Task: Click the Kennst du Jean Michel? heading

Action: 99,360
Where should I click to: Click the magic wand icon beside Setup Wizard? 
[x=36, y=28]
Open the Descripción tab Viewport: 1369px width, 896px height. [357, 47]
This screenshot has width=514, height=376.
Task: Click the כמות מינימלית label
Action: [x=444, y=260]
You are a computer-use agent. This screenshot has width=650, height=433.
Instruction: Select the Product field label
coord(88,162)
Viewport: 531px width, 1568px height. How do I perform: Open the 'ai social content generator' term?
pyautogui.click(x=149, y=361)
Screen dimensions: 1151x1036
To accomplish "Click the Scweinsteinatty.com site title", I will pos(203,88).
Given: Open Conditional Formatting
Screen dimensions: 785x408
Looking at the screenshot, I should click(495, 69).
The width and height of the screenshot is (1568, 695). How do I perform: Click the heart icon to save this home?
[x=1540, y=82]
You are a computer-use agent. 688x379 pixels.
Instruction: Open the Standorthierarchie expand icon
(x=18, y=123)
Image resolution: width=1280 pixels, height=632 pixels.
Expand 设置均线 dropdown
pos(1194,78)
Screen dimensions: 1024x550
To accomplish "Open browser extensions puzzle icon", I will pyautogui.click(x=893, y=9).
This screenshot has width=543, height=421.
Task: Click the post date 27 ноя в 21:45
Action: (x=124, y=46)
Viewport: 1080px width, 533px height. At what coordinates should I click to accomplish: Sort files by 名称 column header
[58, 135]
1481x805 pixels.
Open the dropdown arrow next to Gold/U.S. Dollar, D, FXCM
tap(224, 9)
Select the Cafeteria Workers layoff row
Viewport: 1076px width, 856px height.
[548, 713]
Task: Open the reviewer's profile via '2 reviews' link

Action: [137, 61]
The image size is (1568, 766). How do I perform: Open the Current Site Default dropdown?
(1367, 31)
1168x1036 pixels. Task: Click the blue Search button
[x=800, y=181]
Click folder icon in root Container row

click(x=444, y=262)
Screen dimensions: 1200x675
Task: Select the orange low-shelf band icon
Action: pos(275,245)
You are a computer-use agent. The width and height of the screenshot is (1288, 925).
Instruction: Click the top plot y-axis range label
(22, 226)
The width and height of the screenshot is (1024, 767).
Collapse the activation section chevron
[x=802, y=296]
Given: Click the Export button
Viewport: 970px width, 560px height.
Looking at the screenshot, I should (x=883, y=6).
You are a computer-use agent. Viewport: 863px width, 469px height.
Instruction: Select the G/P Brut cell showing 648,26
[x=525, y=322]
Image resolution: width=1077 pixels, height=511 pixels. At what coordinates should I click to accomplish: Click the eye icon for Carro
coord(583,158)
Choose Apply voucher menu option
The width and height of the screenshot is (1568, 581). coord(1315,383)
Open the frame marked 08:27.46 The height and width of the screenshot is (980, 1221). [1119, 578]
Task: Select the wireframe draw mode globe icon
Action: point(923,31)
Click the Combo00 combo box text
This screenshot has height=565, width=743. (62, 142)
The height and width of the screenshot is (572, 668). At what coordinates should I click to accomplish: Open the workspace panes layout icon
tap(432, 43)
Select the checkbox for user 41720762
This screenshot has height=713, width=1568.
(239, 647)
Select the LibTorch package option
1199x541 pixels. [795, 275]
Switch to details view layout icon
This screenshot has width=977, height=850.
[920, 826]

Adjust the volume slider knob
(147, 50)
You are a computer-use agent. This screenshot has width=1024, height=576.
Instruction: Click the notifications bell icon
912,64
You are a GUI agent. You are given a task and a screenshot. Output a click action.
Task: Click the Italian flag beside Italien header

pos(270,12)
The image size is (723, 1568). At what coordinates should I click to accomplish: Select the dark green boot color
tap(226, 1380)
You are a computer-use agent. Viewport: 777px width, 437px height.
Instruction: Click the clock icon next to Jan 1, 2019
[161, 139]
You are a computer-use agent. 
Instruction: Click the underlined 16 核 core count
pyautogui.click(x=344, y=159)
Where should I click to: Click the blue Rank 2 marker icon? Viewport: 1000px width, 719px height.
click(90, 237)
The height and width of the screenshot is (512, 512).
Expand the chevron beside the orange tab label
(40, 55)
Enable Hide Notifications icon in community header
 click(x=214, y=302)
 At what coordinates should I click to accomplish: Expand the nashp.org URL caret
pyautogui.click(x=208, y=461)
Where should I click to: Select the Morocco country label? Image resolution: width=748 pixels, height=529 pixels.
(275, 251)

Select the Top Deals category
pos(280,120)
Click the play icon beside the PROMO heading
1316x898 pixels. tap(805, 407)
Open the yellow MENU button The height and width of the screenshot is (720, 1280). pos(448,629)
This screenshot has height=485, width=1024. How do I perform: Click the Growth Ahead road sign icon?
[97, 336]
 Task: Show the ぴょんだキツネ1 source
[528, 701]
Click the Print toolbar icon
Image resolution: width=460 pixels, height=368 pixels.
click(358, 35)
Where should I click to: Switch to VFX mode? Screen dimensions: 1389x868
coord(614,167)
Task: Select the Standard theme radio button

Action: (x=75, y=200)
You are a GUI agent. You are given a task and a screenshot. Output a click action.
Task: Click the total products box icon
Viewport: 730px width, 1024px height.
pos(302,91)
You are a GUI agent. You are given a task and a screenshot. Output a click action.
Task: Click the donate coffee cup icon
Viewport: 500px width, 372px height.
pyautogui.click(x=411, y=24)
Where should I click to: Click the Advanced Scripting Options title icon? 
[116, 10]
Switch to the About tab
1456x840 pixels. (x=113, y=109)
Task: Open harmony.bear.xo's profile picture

#####

> _EXERCISE GOAL_
All of the entries above need to be reproduced verbatim.

> _YOUR SOLUTION_
Task: Click the Kennst du Jean Michel? heading

Action: 99,360
Where should I click to: Click the magic wand icon beside Setup Wizard? 
[x=36, y=28]
Open the Descripción tab Viewport: 1369px width, 896px height. [357, 47]
This screenshot has width=514, height=376.
Task: Click the כמות מינימלית label
Action: [x=444, y=260]
You are a computer-use agent. This screenshot has width=650, height=433.
Instruction: Select the Product field label
coord(88,162)
Viewport: 531px width, 1568px height. How do I perform: Open the 'ai social content generator' term?
pyautogui.click(x=149, y=361)
Screen dimensions: 1151x1036
To accomplish "Click the Scweinsteinatty.com site title", I will pos(203,88).
Given: Open Conditional Formatting
Screen dimensions: 785x408
Looking at the screenshot, I should click(495, 69).
The width and height of the screenshot is (1568, 695). How do I perform: Click the heart icon to save this home?
[x=1540, y=82]
You are a computer-use agent. 688x379 pixels.
Instruction: Open the Standorthierarchie expand icon
(x=18, y=123)
Image resolution: width=1280 pixels, height=632 pixels.
Expand 设置均线 dropdown
pos(1194,78)
Screen dimensions: 1024x550
To accomplish "Open browser extensions puzzle icon", I will pyautogui.click(x=893, y=9).
This screenshot has width=543, height=421.
Task: Click the post date 27 ноя в 21:45
Action: (x=124, y=46)
Viewport: 1080px width, 533px height. At what coordinates should I click to accomplish: Sort files by 名称 column header
[58, 135]
1481x805 pixels.
Open the dropdown arrow next to Gold/U.S. Dollar, D, FXCM
tap(224, 9)
Select the Cafeteria Workers layoff row
Viewport: 1076px width, 856px height.
[548, 713]
Task: Open the reviewer's profile via '2 reviews' link

Action: [137, 61]
The image size is (1568, 766). How do I perform: Open the Current Site Default dropdown?
(1367, 31)
1168x1036 pixels. Task: Click the blue Search button
[x=800, y=181]
Click folder icon in root Container row

click(x=444, y=262)
Screen dimensions: 1200x675
Task: Select the orange low-shelf band icon
Action: pos(275,245)
You are a computer-use agent. The width and height of the screenshot is (1288, 925).
Instruction: Click the top plot y-axis range label
(22, 226)
The width and height of the screenshot is (1024, 767).
Collapse the activation section chevron
[x=802, y=296]
Given: Click the Export button
Viewport: 970px width, 560px height.
Looking at the screenshot, I should (x=883, y=6).
You are a computer-use agent. Viewport: 863px width, 469px height.
Instruction: Select the G/P Brut cell showing 648,26
[x=525, y=322]
Image resolution: width=1077 pixels, height=511 pixels. At what coordinates should I click to accomplish: Click the eye icon for Carro
coord(583,158)
Choose Apply voucher menu option
The width and height of the screenshot is (1568, 581). coord(1315,383)
Open the frame marked 08:27.46 The height and width of the screenshot is (980, 1221). [1119, 578]
Task: Select the wireframe draw mode globe icon
Action: point(923,31)
Click the Combo00 combo box text
This screenshot has height=565, width=743. (62, 142)
The height and width of the screenshot is (572, 668). At what coordinates should I click to accomplish: Open the workspace panes layout icon
tap(432, 43)
Select the checkbox for user 41720762
This screenshot has height=713, width=1568.
(239, 647)
Select the LibTorch package option
1199x541 pixels. [795, 275]
Switch to details view layout icon
This screenshot has width=977, height=850.
[920, 826]

Adjust the volume slider knob
(147, 50)
You are a computer-use agent. This screenshot has width=1024, height=576.
Instruction: Click the notifications bell icon
912,64
You are a GUI agent. You are given a task and a screenshot. Output a click action.
Task: Click the Italian flag beside Italien header

pos(270,12)
The image size is (723, 1568). At what coordinates should I click to accomplish: Select the dark green boot color
tap(226, 1380)
You are a computer-use agent. Viewport: 777px width, 437px height.
Instruction: Click the clock icon next to Jan 1, 2019
[161, 139]
You are a computer-use agent. 
Instruction: Click the underlined 16 核 core count
pyautogui.click(x=344, y=159)
Where should I click to: Click the blue Rank 2 marker icon? Viewport: 1000px width, 719px height.
click(90, 237)
The height and width of the screenshot is (512, 512).
Expand the chevron beside the orange tab label
(40, 55)
Enable Hide Notifications icon in community header
 click(x=214, y=302)
 At what coordinates should I click to accomplish: Expand the nashp.org URL caret
pyautogui.click(x=208, y=461)
Where should I click to: Select the Morocco country label? Image resolution: width=748 pixels, height=529 pixels.
(275, 251)

Select the Top Deals category
pos(280,120)
Click the play icon beside the PROMO heading
1316x898 pixels. tap(805, 407)
Open the yellow MENU button The height and width of the screenshot is (720, 1280). pos(448,629)
This screenshot has height=485, width=1024. How do I perform: Click the Growth Ahead road sign icon?
[97, 336]
 Task: Show the ぴょんだキツネ1 source
[528, 701]
Click the Print toolbar icon
Image resolution: width=460 pixels, height=368 pixels.
click(358, 35)
Where should I click to: Switch to VFX mode? Screen dimensions: 1389x868
coord(614,167)
Task: Select the Standard theme radio button

Action: (x=75, y=200)
You are a GUI agent. You are given a task and a screenshot. Output a click action.
Task: Click the total products box icon
Viewport: 730px width, 1024px height.
pos(302,91)
You are a GUI agent. You are given a task and a screenshot. Output a click action.
Task: Click the donate coffee cup icon
Viewport: 500px width, 372px height.
pyautogui.click(x=411, y=24)
Where should I click to: Click the Advanced Scripting Options title icon? 
[116, 10]
Switch to the About tab
1456x840 pixels. (x=113, y=109)
Task: Open harmony.bear.xo's profile picture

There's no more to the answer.